--- DATA FOR THIS TASK ---

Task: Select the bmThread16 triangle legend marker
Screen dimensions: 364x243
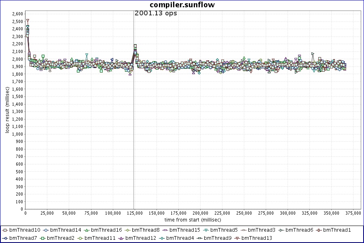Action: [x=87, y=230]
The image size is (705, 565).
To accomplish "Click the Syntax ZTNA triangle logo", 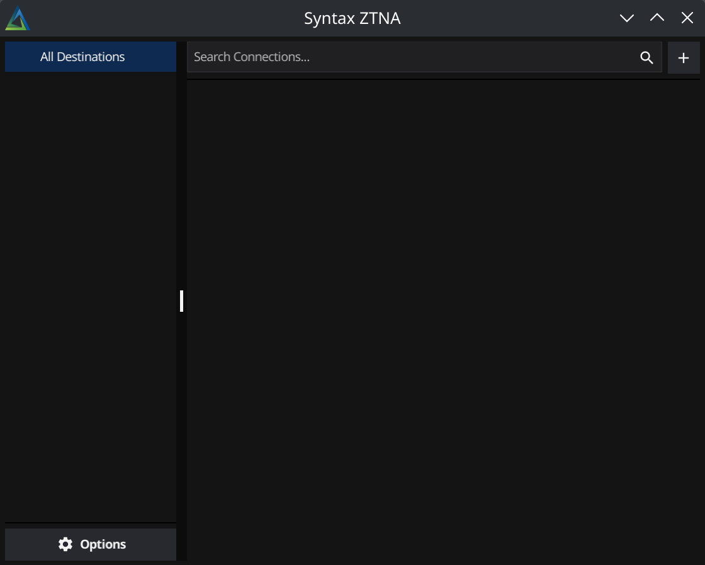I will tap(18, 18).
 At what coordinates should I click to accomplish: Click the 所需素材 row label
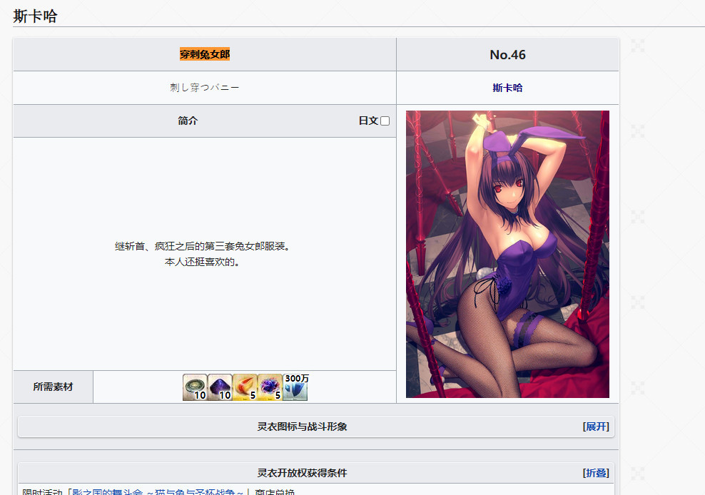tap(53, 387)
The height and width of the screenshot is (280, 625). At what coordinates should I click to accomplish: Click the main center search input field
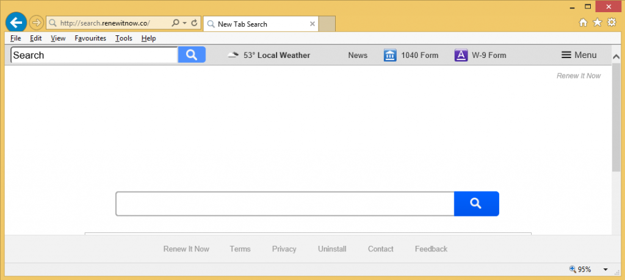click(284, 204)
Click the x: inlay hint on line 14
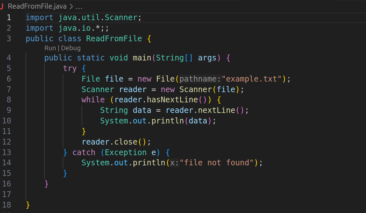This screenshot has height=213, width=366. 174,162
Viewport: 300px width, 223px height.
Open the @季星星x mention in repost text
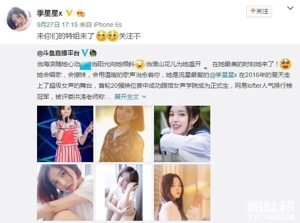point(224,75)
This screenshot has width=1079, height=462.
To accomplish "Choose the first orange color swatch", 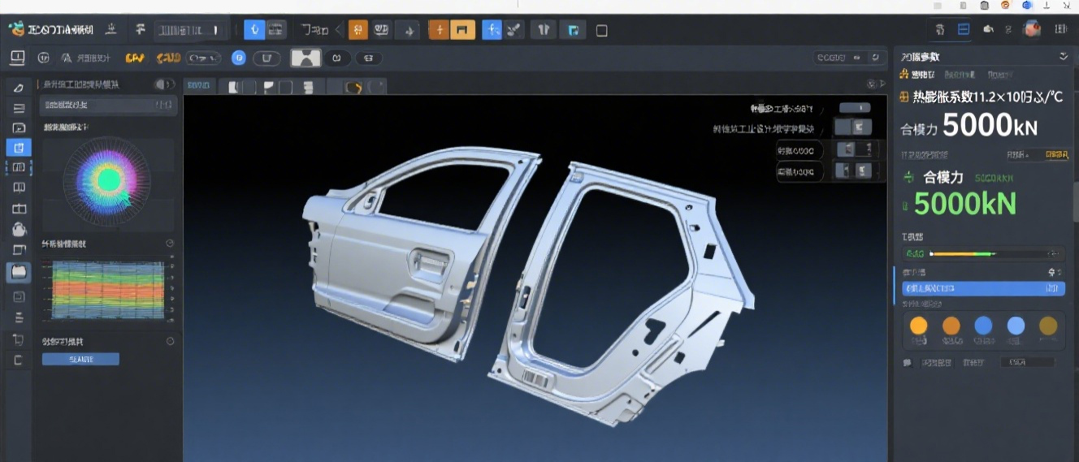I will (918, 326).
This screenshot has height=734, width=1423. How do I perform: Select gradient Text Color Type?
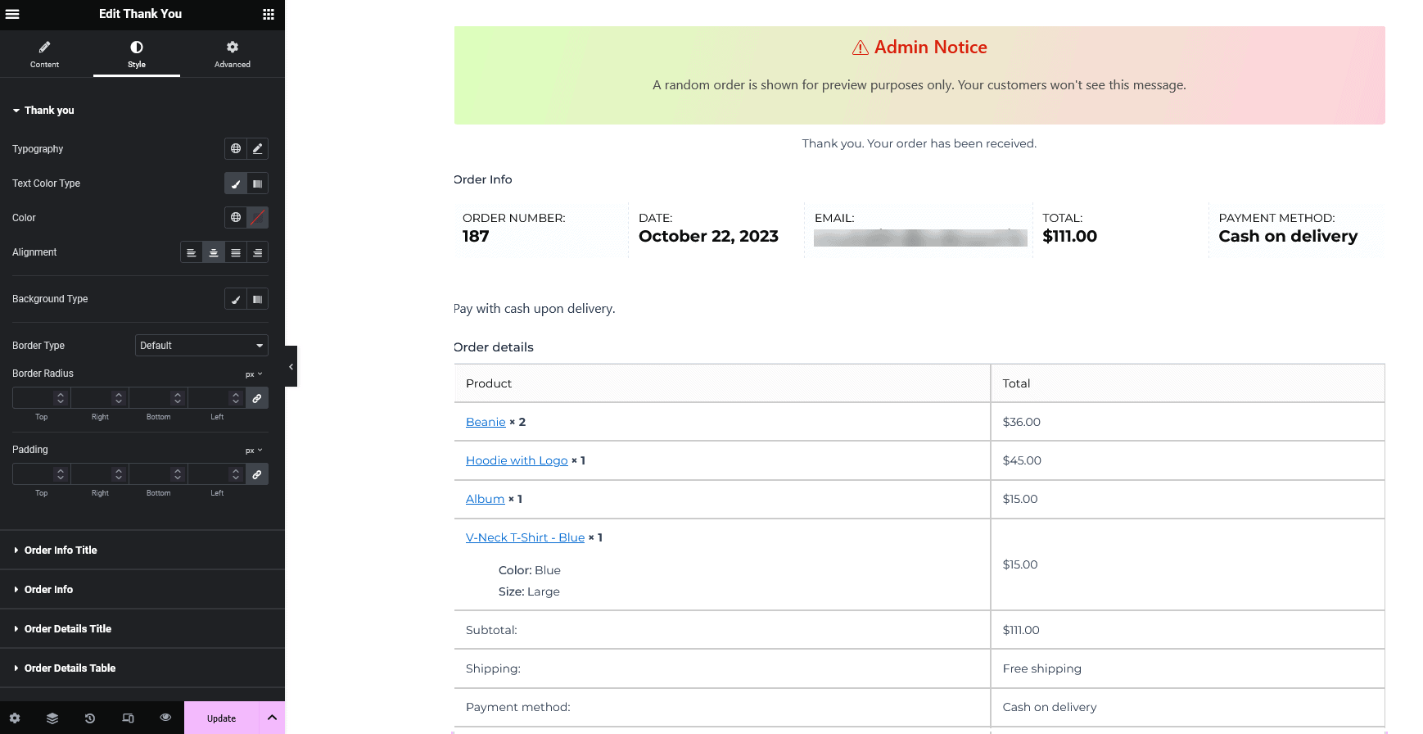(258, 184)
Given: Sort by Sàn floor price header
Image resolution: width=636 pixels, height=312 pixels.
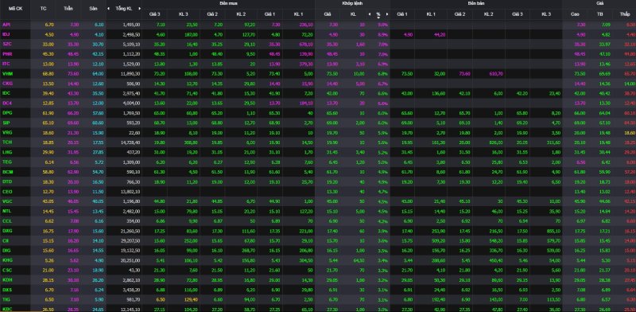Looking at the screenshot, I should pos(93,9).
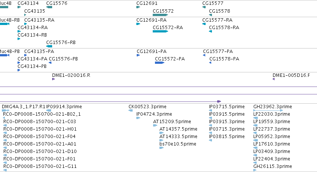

---

*WHAT YOU SHOULD DO*
Restate, exactly as they appear, the line with "Image resolution: width=636" and all the lines after it up to the end of the data above; images do not belong in the copy.

*EXPECTED ANSWER*
Image resolution: width=636 pixels, height=312 pixels.
Looking at the screenshot, I should pos(93,9).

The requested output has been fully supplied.